- _EXTRACTED ENTRIES_
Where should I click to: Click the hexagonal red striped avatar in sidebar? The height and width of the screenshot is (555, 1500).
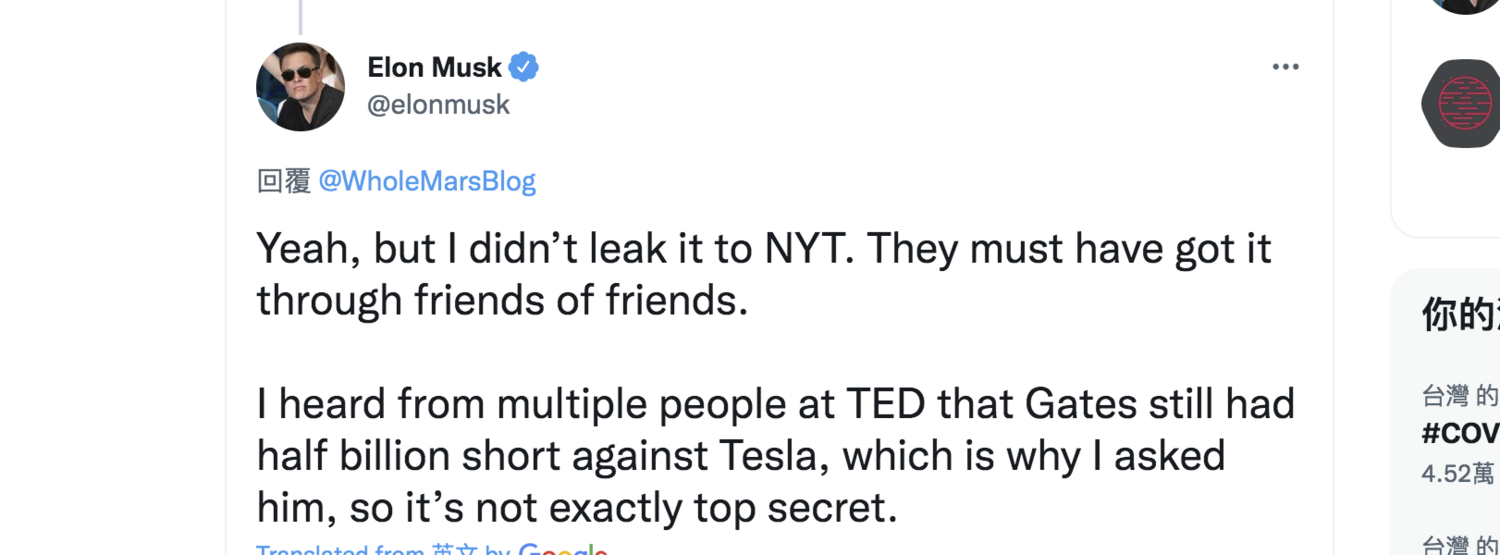1462,103

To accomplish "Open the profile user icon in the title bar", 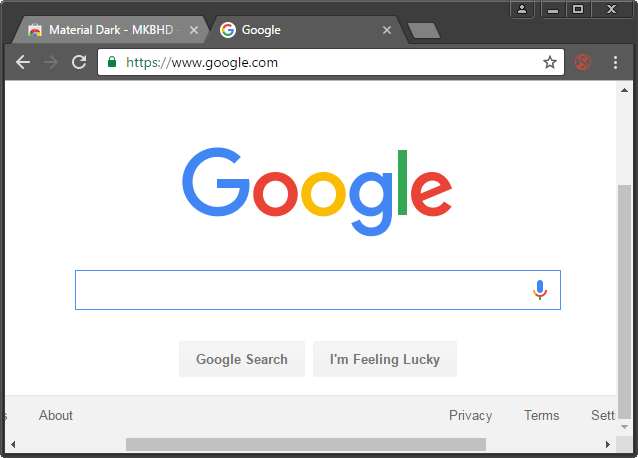I will (522, 9).
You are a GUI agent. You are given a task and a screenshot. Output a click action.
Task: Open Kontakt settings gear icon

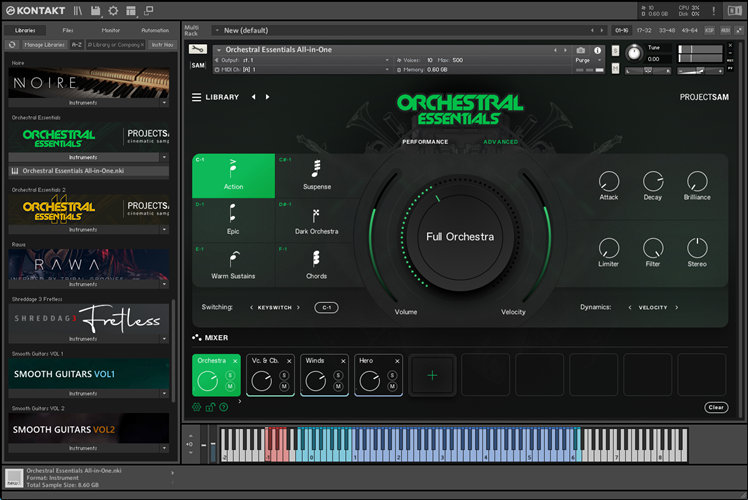[113, 10]
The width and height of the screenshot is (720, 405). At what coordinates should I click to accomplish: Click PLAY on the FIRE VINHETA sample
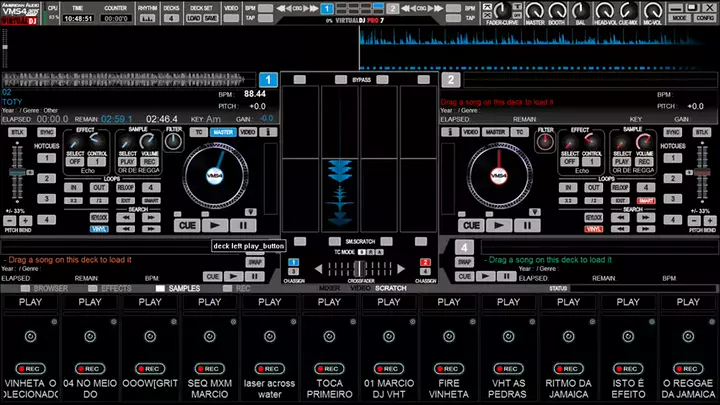coord(450,301)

- _WHAT TO PRODUCE_
Give everything from the line containing "You are a GUI" down to the end of the records as a numbered list, skipping blank lines and leaving out the pictures.

- _RESULT OF THE EXERCISE_
1. You are a GUI agent. You are given a task and a screenshot. Output a click action.
2. Task: Open Kontakt settings gear icon
3. [113, 10]
4. The width and height of the screenshot is (720, 405). At what coordinates should I click to accomplish: Click PLAY on the FIRE VINHETA sample
5. coord(450,301)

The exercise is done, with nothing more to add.